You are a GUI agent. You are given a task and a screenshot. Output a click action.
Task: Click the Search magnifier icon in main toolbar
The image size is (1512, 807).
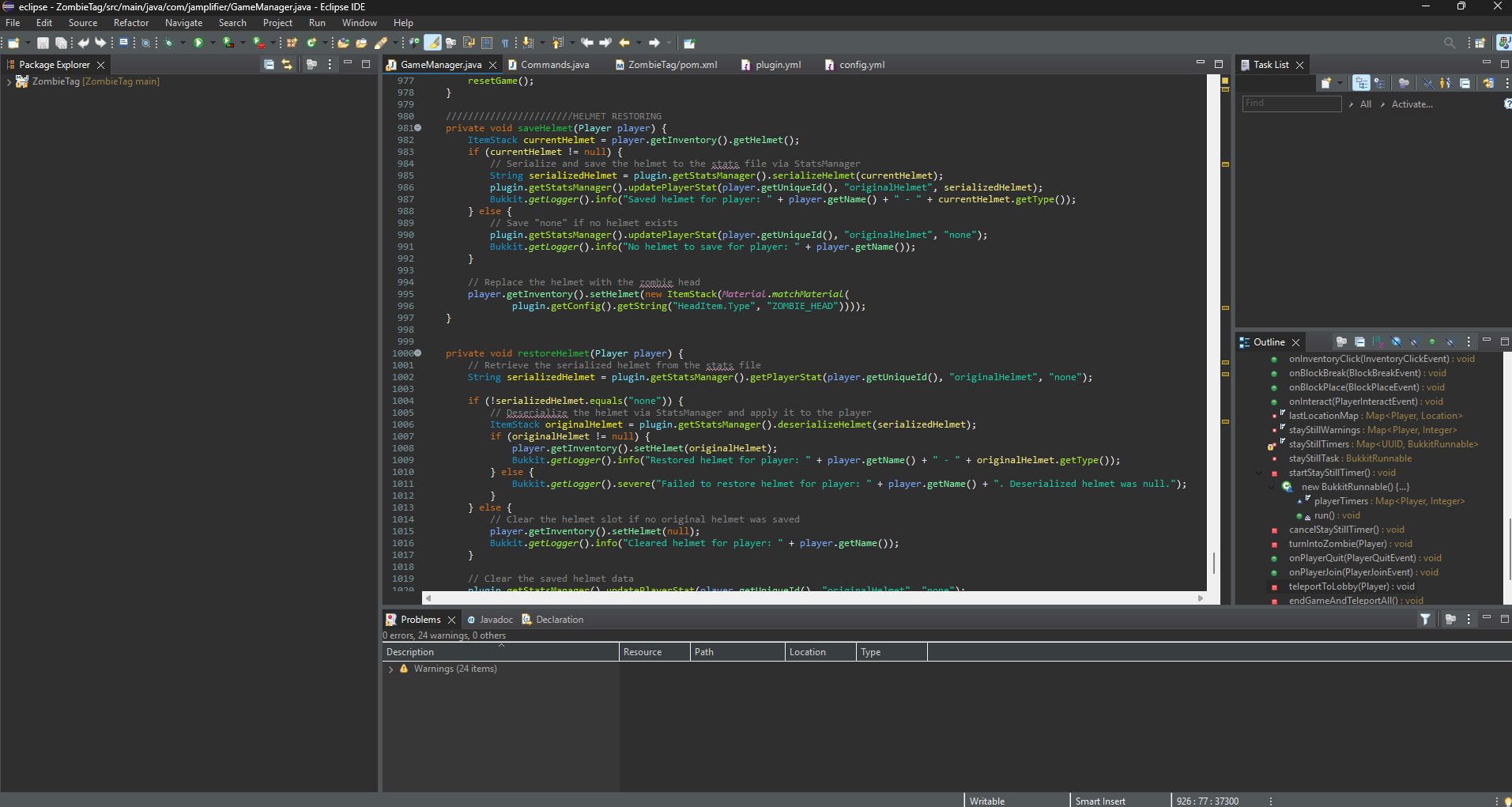(1449, 43)
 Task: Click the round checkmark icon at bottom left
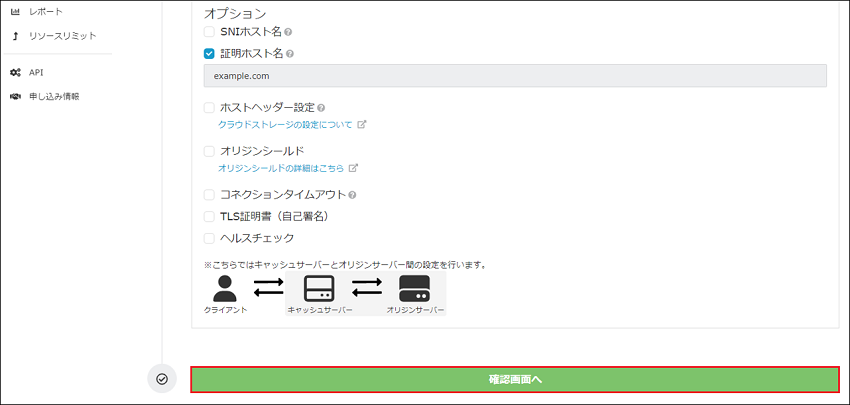[161, 379]
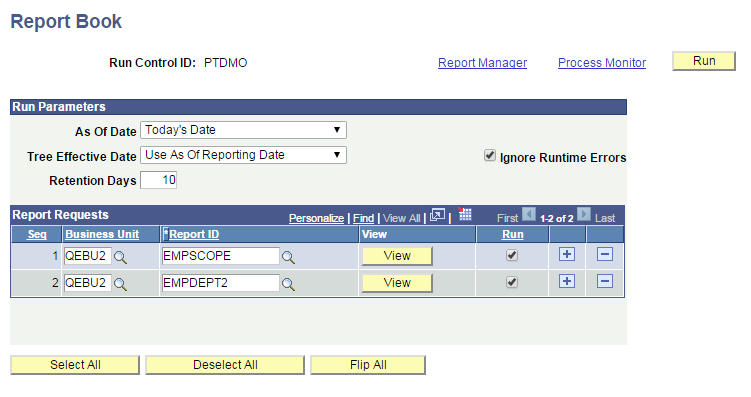The height and width of the screenshot is (397, 751).
Task: Click the Deselect All button
Action: pyautogui.click(x=225, y=365)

▸ **Exercise goal**:
Copy the data verbatim, skipping any image it holds.

▸ **Result**:
You are a GUI agent. You are given a task and a screenshot. Output a click action.
Task: Click the Search magnifier icon in main toolbar
The image size is (1512, 807).
(1449, 43)
 Task: Click the round checkmark icon at bottom left
[161, 379]
The height and width of the screenshot is (397, 751).
Task: Click the Deselect All button
Action: pyautogui.click(x=225, y=365)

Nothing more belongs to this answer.